We met Ariel in the summer of 2015. His school Occupational Therapist (OT) mentioned he needed assistance stabilizing his neck and arms while sitting in the classroom chair. So, with the help of a couple of ADA interns and volunteers, and the collaboration of Ariel’s Physical Therapist, OT, Teacher, and paraprofessionals we were able to figure this out!
Stabilizing the Neck
Ariel sits with his neck hyper-extended most of the time. Since he has a degenerative disorder, having a soft customized support that can be adjusted over time was very important.
We custom-made a removable neck insert with soft pillows that will provide enough support to his neck to keep it in a neutral position. It took us 2 – 3 trips to the school to figure out the right shape and materials, but the outcome was inexpensive and very successful.
The second request was for arm guards. Ariel tends to keep his arms out to the side and unsupported most of the time. This position causes stress on shoulders, prevents him from focusing on his work, and can risk injury when going through doors or just being in a classroom with people and furniture around him.

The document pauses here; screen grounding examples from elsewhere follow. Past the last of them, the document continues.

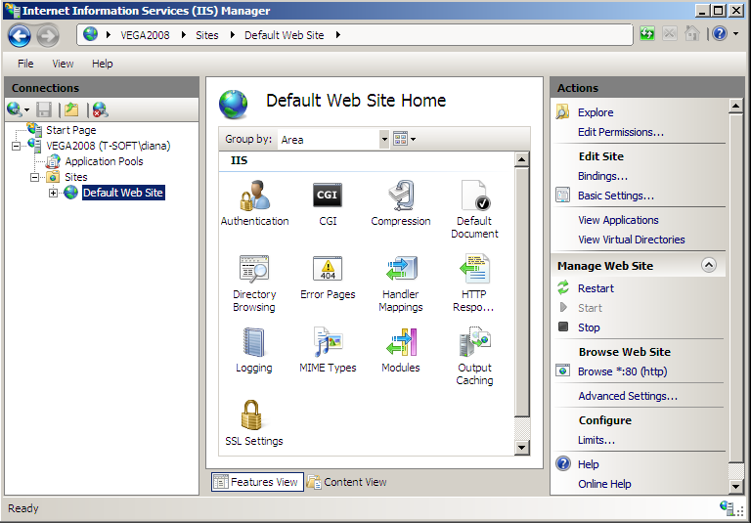Screen dimensions: 751x523
Task: Select Application Pools in the tree
Action: [x=104, y=161]
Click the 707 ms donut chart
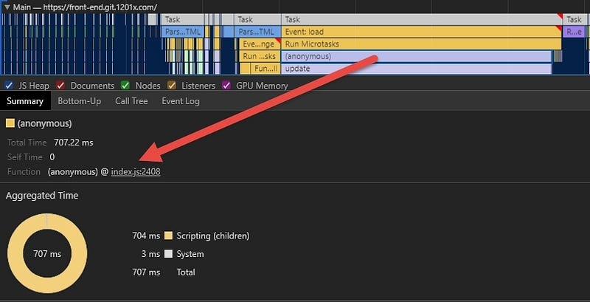590x302 pixels. click(46, 253)
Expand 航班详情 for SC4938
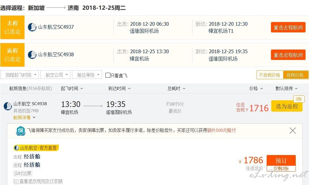 (x=24, y=117)
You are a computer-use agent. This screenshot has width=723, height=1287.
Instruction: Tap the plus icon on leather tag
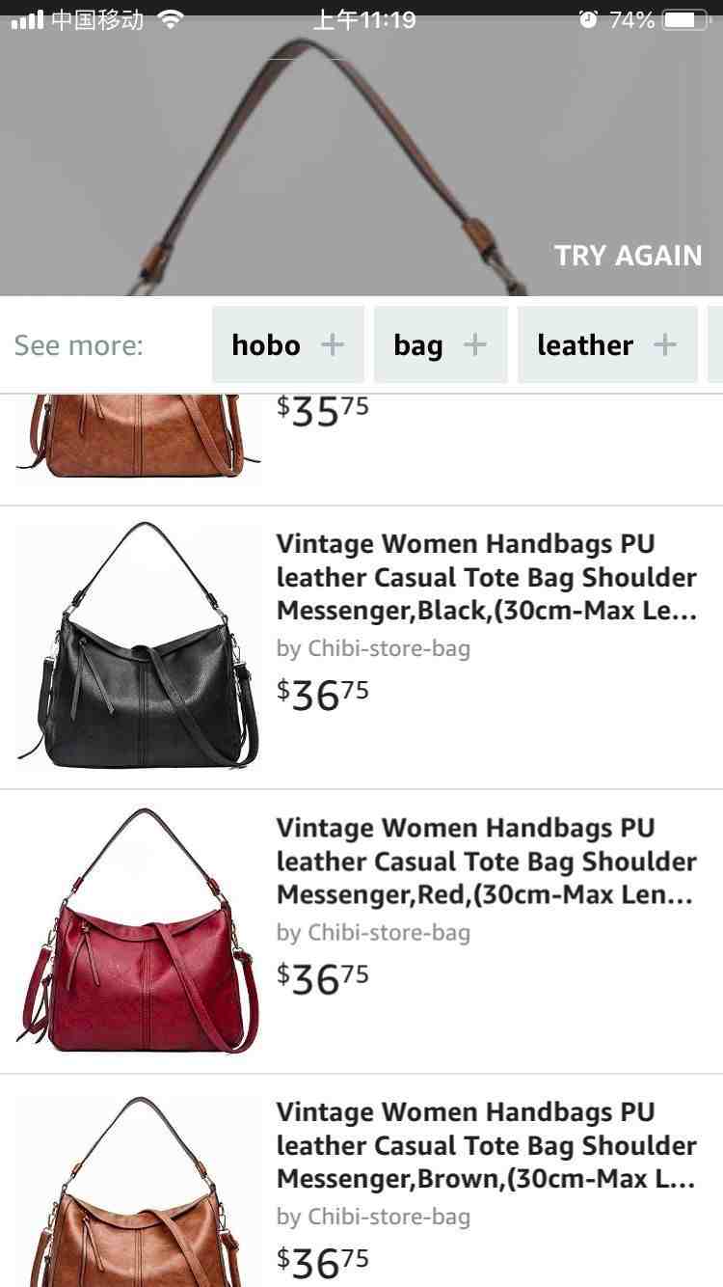pos(665,344)
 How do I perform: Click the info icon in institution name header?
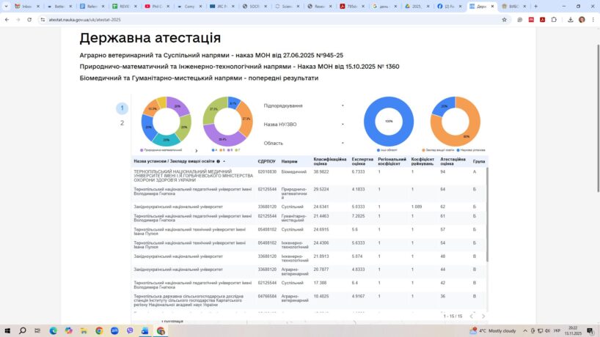pyautogui.click(x=218, y=161)
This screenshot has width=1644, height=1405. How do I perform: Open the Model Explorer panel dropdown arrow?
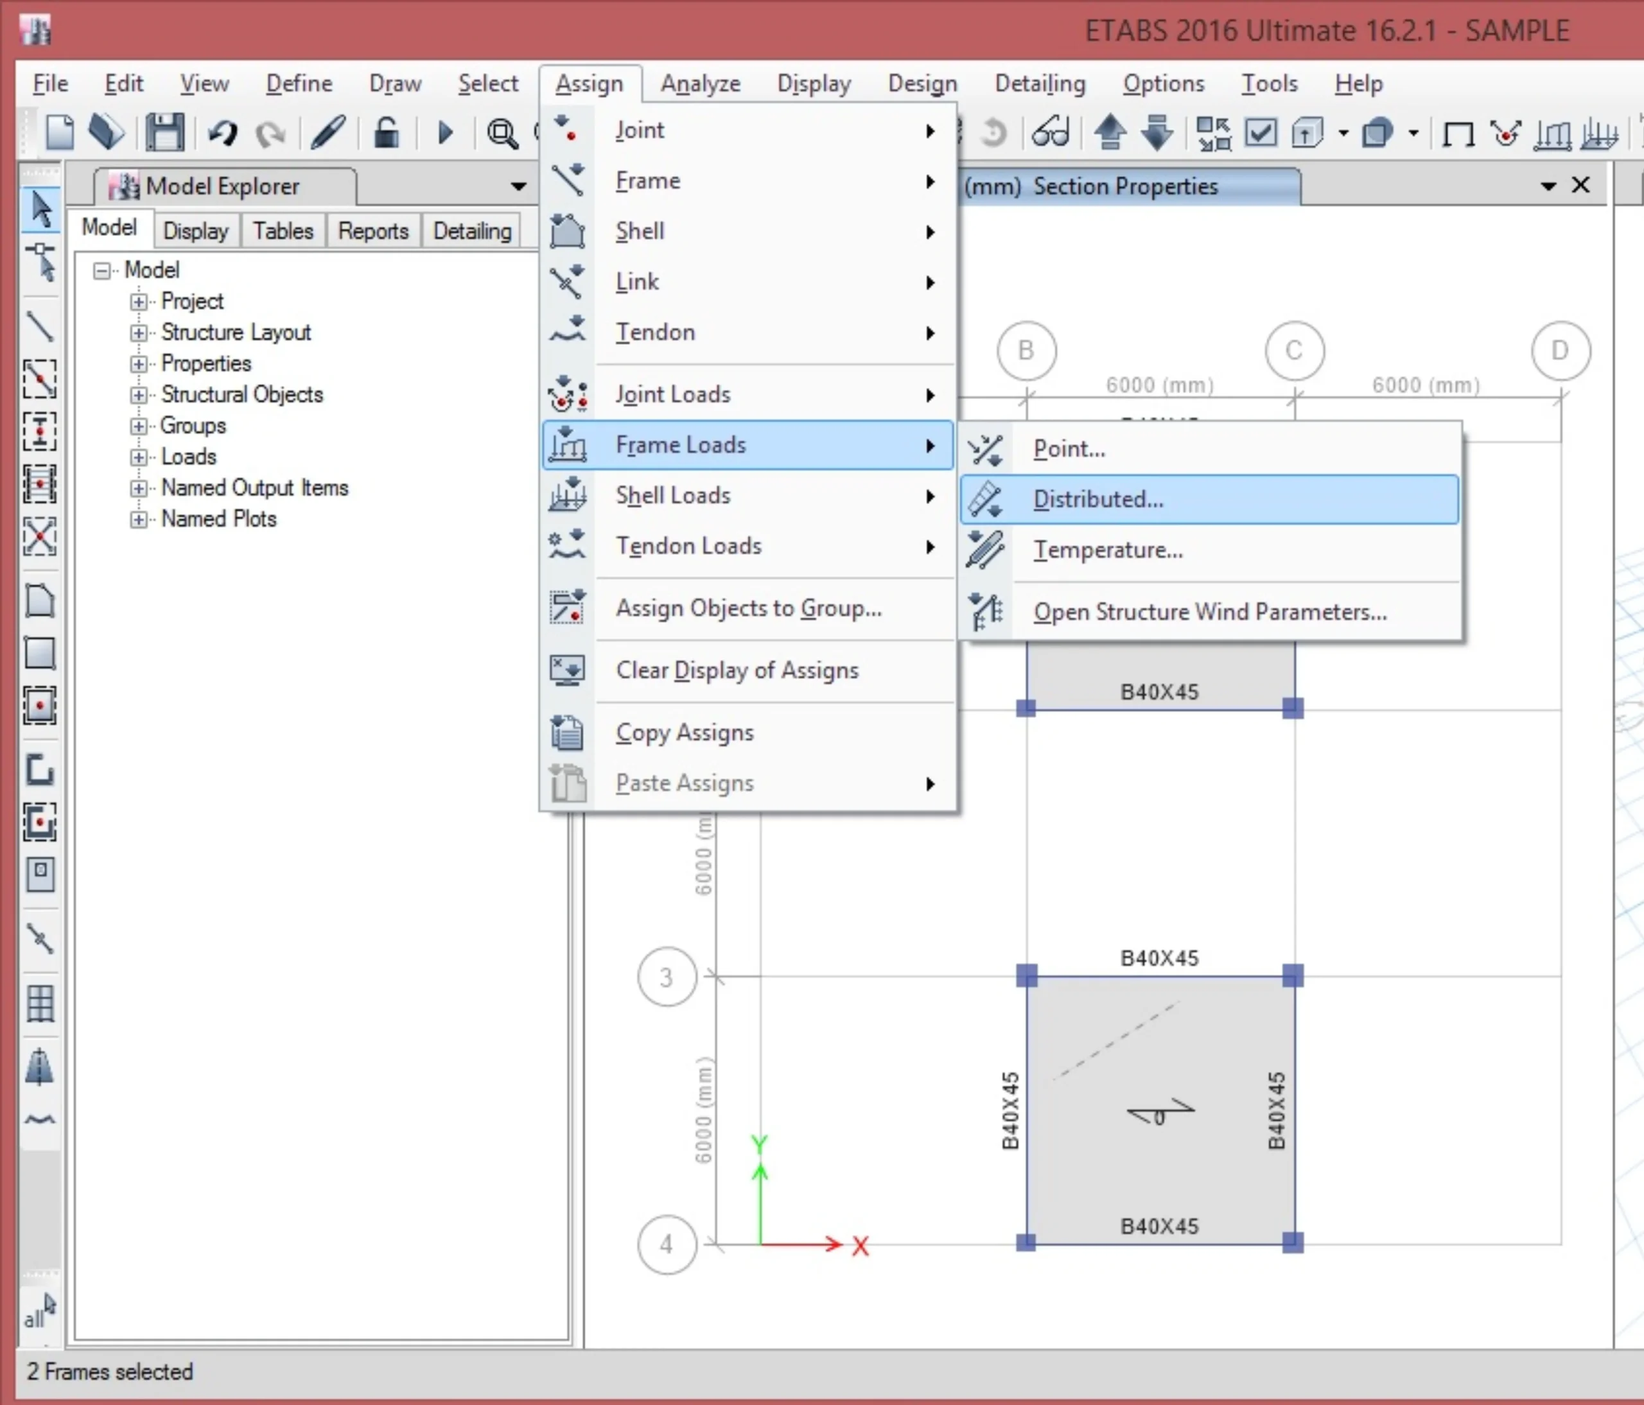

We started by making mock-up guards in cardboard, which angled in from the sides. When we finished, we realized the shape was not good. They obstructed his range of motion too much and blocked his vision. So we changed the shape to straight guards, but the next day they were taken off the chair because Ariel wasn’t comfortable with them and they still blocked his view. Ariel’s teacher and the paraprofessionals in the classroom wondered if we could make guards that could pivot or be removable so that he could reach out to the sides for certain activities – such as pointing to the SMART Board in the classroom.
So, this took us to a 3rd and finally very successful prototype. His new arm guards are made out of plywood and clear plastic. When we brought them to the school we realized they could be used for different activities and in different ways: both arm guard down for studying and playing with toys; one guard up so that he can point to the SMART Board; or he could have both arms up when needing a break. He did not fight them as much as the previous prototypes, probably because they are see-through. He also seems to like the fact that they go up and down.
Both adaptations are helping Ariel to improve posture and alignment of neck and arms, reduce stress on neck and shoulders, and keep his arms safe from bumping into hard surfaces or other people. He also can better focus on work, be more hands-on at school, and manipulate toys independently. ADA learned a lot during this process as we tried different designs and materials, but these two projects would not have been as successful if it hadn’t been for the input that the entire team gave us: his therapists, his teacher, and the paraprofessionals in the classroom. This ended up being a successful project due to such a great collaborative process.